M: Go...and score false with a vengeance! (2.3)

(Megan Adam & Alan Belerique as the Mulligrubs)

Overlaying venereal and spiritual disease (and plague was commonly viewed as a sign and punishment of spiritual corruption) in the figure of Franceschina, The Dutch Courtesan suggests that the ‘strangers’ who bring both pox and heterodoxy across national borders have already infected English/Anglican identity. The Mulligrubs’ connections to the radical Netherlands are intimated by their use of salt butter (butter being a famously Dutch export), and their following the guidelines of the Family of Love (in not using tobacco, for example); and while the Mulligrubs are considerably less threatening than Franceschina, they are still unruly. They violate English law by cutting their wines and cheating their customers, and they are unhealthily interested in frivolous cosmopolitan trade and fashion.
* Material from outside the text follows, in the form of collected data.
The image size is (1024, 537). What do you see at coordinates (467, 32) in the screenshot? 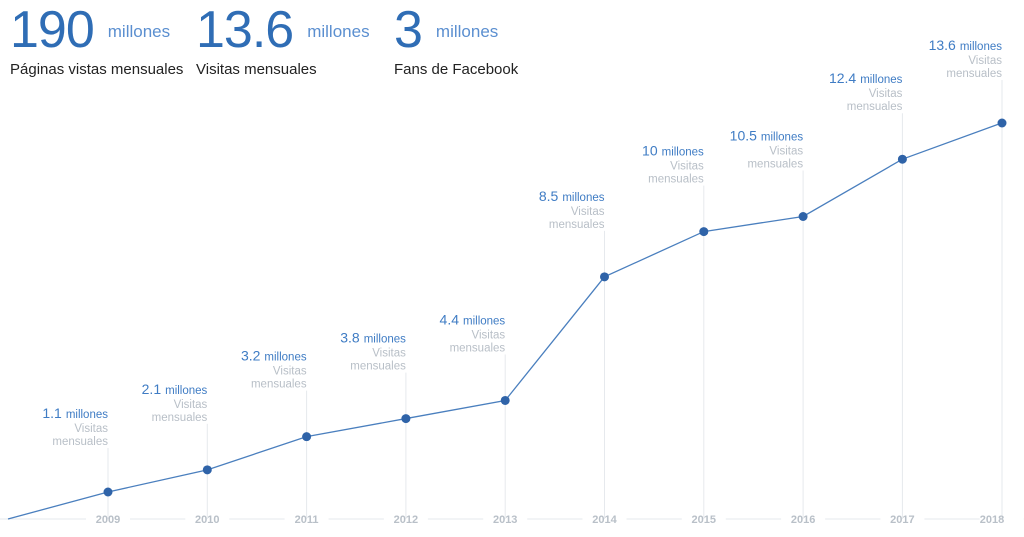
I see `stat-facebook-unit: millones` at bounding box center [467, 32].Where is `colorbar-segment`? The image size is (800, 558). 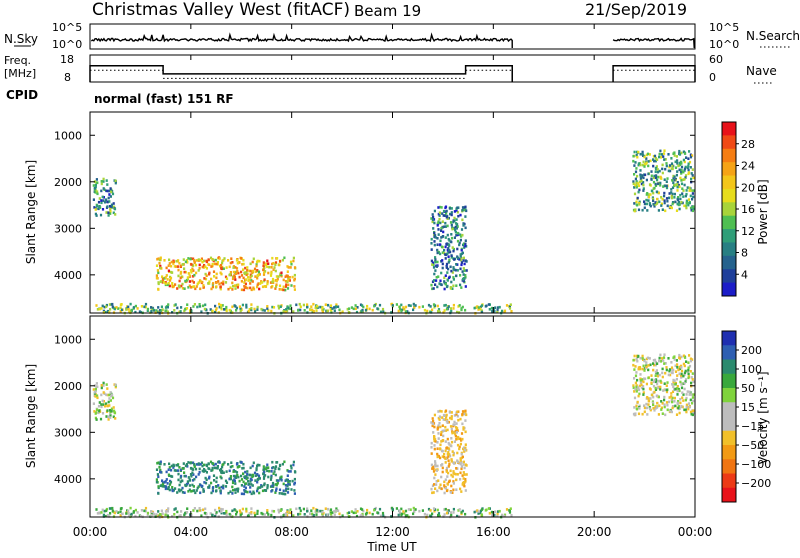
colorbar-segment is located at coordinates (729, 222).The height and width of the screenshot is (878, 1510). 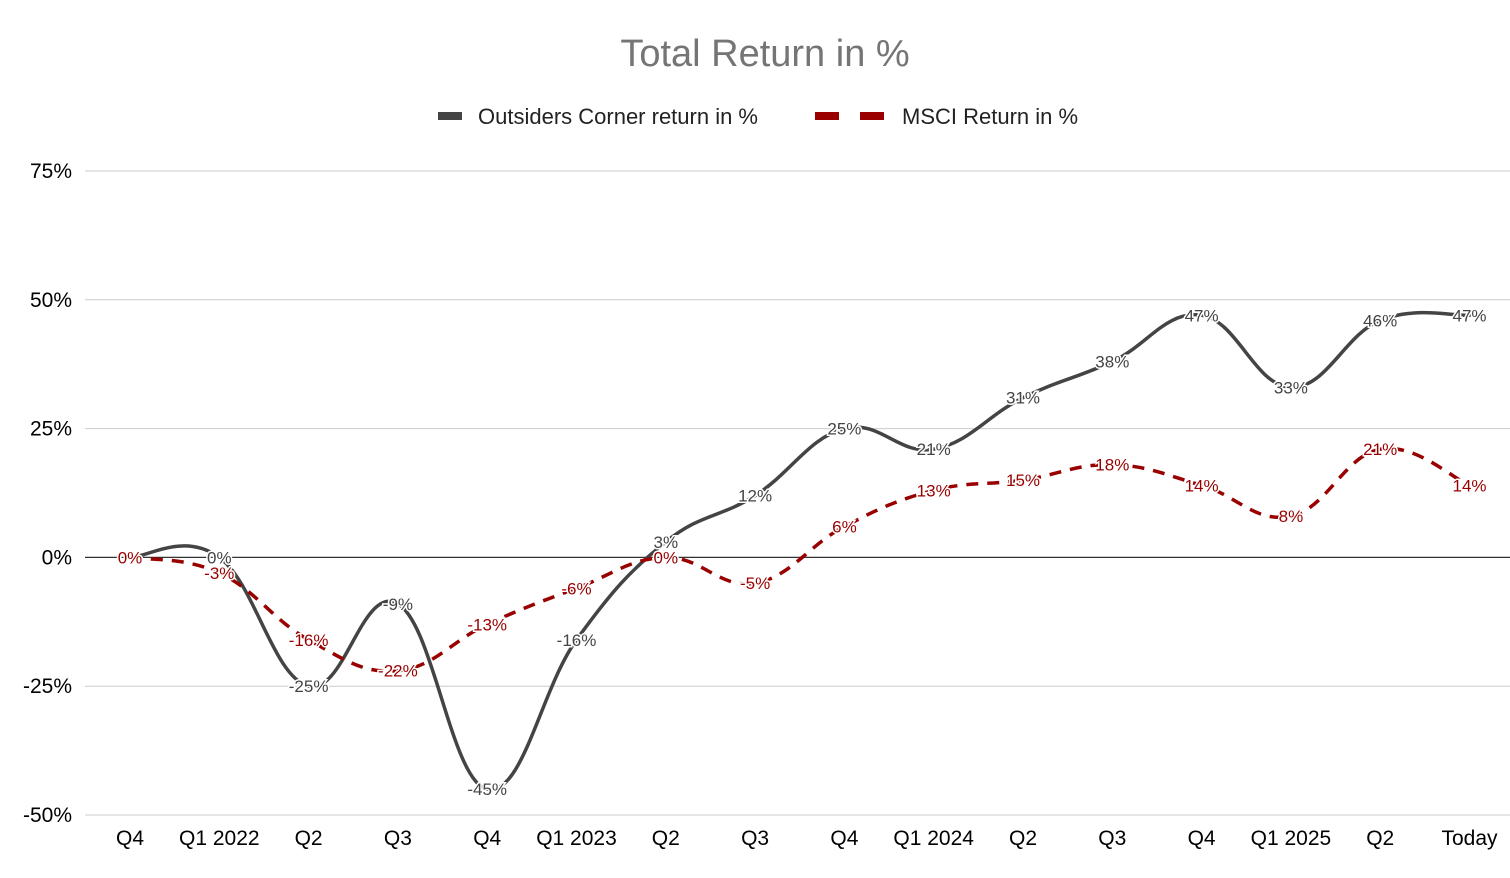 What do you see at coordinates (398, 604) in the screenshot?
I see `data-label-outsiders-corner: -9%` at bounding box center [398, 604].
Lacking an obviously foreign accent, taking up at least the appearance of culturally legitimate jobs, and possessing Anglicized names, they – unlike Franceschina – cannot be easily identified as ‘other’. The same is true of those who may have practiced heterodoxic faith in England. Just how many Familists were there in London? English members of Dutch heterodoxic sects could refuse to identify themselves through the open practice of their faith – they might even attend the Church of England to conceal their true worship elsewhere. Ultimately, The Dutch Courtesan fears that the disease of foreign religion may have already taken hold of the English body.